Exercise requirements —
A) From the text on pendulum clock escapements, list each point in the pendulum's swing at which it considers applying the impulse.
B) Extend the text on pendulum clock escapements, picking up right after its final sentence.

Text excerpt —
************
In contrast to the backward slant of the anchor escape wheel teeth, the deadbeat escape wheel teeth are radial or slant forward to ensure that the tooth makes contact with the "dead" face of the pallet, preventing recoil.

===The Airy condition===
Clockmakers discovered in the 1700s that for accuracy, the best place to apply the impulse to keep the pendulum swinging was at the bottom of its swing, as it passes through its equilibrium position. If the impulse is applied during the pendulum's downswing, before it reaches the bottom, the impulse force tends to decrease the period of the swing, so an increase in drive force causes the clock to gain time. If the impulse is applied during the pendulum's upswing, after it reaches the bottom, the impulse force tends to increase the period of the swing, so an increase in drive force causes the clock to lose time. If the impulse is applied at the bottom, changes in the impulse force theoretically should have no effect on the period.

In 1826 British astronomer George Airy proved this; specifically, he proved that a pendulum that is driven by a drive impulse that is symmetrical about its bottom equilibrium position is isochronous for different drive forces, ignoring friction, and that the deadbeat escapement approximately satisfies this condition. It would be exactly satisfied if the escape wheel teeth were made to fall exactly on the corner between the two pallet faces, but for the escapement to operate reliably, the teeth must be made to fall above the corner, on the "dead" face.
************
Given information —
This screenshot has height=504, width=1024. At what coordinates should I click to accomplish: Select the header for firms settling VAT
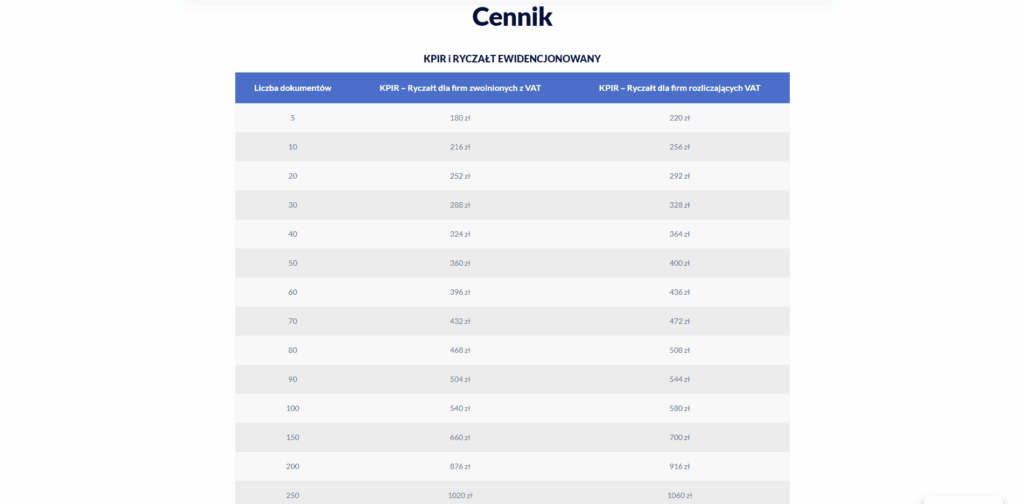click(679, 88)
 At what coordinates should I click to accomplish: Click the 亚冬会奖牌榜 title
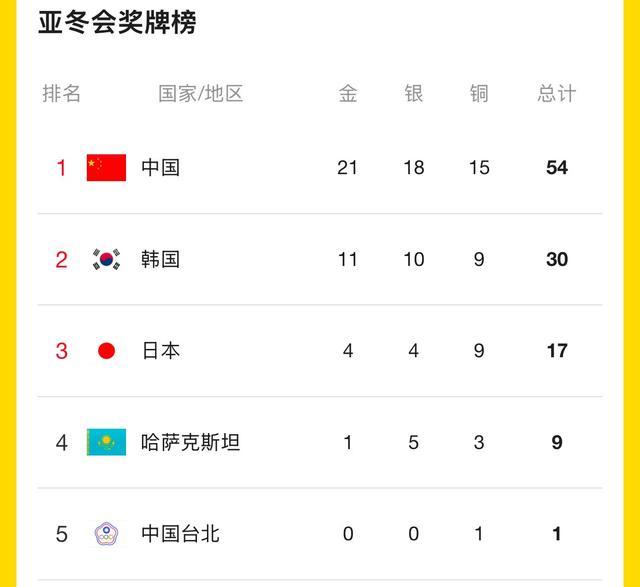point(117,22)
************
Replies —
A)
- During the downswing, before the pendulum reaches the bottom
- During the upswing, after the pendulum reaches the bottom
- At the bottom of the swing, as the pendulum passes through its equilibrium position

B)
==Comparison of motion in anchor and deadbeat==
A major cause of error in clocks is changes in the drive force applied to the escapement, caused by small changes in the friction of the gears or the pallets, or the diminishing force of the mainspring as it unwinds. An escapement in which changes in drive force do not affect the rate is called isochronous. The superior performance of the deadbeat over the recoil is due to improved isochronism. This is due to the different ways changes in drive force affect the swing of the pendulum in the two escapements:
- In the anchor escapement, an increase of drive force causes the pendulum to swing back and forth more quickly, but does not increase the pendulum's amplitude, the length of its swing, much. The increased force of the escape wheel tooth on the pallet during the recoil part of the cycle tends to decrease the pendulum's swing, while the force of the tooth during the forward impulse part of the cycle tends to increase the pendulum's swing. These tend to cancel each other out, leaving the swing unchanged. But both these effects decrease the time of swing. In other words, increased force knocks the pendulum back and forth in a fixed arc faster.
- In the deadbeat escapement, there is no recoil and increased drive force causes the pendulum to swing in a wider arc as well as move faster. The time required to cover the extra distance exactly compensates for the increased speed of the pendulum, leaving the period of swing unchanged. However, the wider swing causes a slight increase in period due to circular error. For domestic clocks this effect is negligible, but it is a limitation on the accuracy that can be achieved by precision regulator clocks with deadbeat escapements.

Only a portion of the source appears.